The first set of fuselage subassemblies are already en route to the U.S. from Japan. Mitsubishi Heavy Industries supplies panels for the aft fuselage section, Kawasaki Heavy Industries produces panels for the center and forward fuselage section and Subaru (formerly Fuji Heavy Industries) makes the 11/45 center wingbox. “They started shipping [Feb. 7] and will arrive here in Everett over the next few weeks. In March, we will start fuselage assembly work, and my assessment is the Japanese partners have done a phenomenal job,” Lindblad says.
Assembly of the initial aircraft will take place at a temporary location in Building 40-23 between the current 747-8 and 777 assembly lines. Dubbed the low-rate, initial-production line, the site will be used to prove the production process on the new 777 variant without disrupting the adjacent 777-300ER. Final body join for the static airframe will occur in the second quarter, with the same milestone moment for the first flight-test aircraft set for the June-July time frame.
More than 30 ground-test labs, most of them in the Seattle area, are now up and running. The majority are component test benches for evaluating the hardware and software of each line-replaceable unit. “Right now, we are over 50% complete in terms of all the detailed test plans on those benches, and we will climb that curve,” Teal says. “Over the next month and a half or so, we will have wrung it all out.” For the next level, in which components such as hydraulics, actuators and flight controls are brought together for the first time, Boeing has set up the Integrated Test Vehicle. “That vehicle is up and running and executing today,” he says, adding that the facility is “halfway up the curve of what we need it to do.”
The E-Cab, an engineering fixed-base flight deck simulator, is also operational. “We declared it ready for test in January, and right now pilots are in it every day doing checkouts of flight control software and how it integrates with the avionics,” Teal notes. The final major test site, located at Boeing Field and dubbed Airplane Zero, incorporates all the laboratories and connects them with a simulation of the actual aircraft wiring. “It’s an airplane on the lab floor which we will turn on to make sure it works. We will be doing that in the second quarter of this year,” Teal explains. The big lab is in development to support assembly of the first flight-test aircraft for which “we will be turning on the power and getting it all running and humming by the middle of the third quarter or so,” he adds.

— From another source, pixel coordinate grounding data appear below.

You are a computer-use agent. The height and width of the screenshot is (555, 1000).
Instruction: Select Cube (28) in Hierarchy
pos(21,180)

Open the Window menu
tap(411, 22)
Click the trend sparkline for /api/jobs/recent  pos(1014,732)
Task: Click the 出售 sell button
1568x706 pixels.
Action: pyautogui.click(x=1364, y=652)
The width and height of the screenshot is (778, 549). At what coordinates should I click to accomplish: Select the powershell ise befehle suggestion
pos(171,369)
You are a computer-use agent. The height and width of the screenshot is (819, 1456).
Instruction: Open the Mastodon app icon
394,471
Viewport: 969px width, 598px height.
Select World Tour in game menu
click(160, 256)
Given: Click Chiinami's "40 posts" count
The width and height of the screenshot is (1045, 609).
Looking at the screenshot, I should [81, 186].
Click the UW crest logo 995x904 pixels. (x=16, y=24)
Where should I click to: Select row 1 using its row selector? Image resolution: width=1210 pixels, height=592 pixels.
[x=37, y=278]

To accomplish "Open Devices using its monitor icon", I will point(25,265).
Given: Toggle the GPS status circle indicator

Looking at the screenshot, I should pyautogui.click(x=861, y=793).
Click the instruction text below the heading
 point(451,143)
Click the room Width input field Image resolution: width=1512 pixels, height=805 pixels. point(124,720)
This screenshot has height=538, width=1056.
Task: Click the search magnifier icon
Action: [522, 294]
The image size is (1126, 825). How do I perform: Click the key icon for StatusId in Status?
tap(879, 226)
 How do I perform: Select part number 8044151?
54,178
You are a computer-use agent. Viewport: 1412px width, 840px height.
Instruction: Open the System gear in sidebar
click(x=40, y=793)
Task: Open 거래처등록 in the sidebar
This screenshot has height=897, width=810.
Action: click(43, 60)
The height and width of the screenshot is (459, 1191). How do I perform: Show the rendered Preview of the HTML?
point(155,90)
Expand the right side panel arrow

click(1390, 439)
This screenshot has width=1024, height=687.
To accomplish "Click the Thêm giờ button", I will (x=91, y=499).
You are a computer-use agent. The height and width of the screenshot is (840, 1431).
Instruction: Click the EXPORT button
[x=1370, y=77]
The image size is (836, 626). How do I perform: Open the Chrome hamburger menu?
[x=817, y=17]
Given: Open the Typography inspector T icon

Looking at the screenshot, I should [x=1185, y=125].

One watch item for the program, meanwhile, continues to be the delayed first flight of the 777X’s engine, the General Electric GE9X. Originally scheduled to begin evaluation at the start of the year on GE’s 747-400 flying testbed at Victorville, California, the test effort has been delayed by the discovery of a minor design issue with the variable stator vane (VSV) actuator arms of the new turbofan as well as maintenance-related problems with the testbed’s CF6 engines.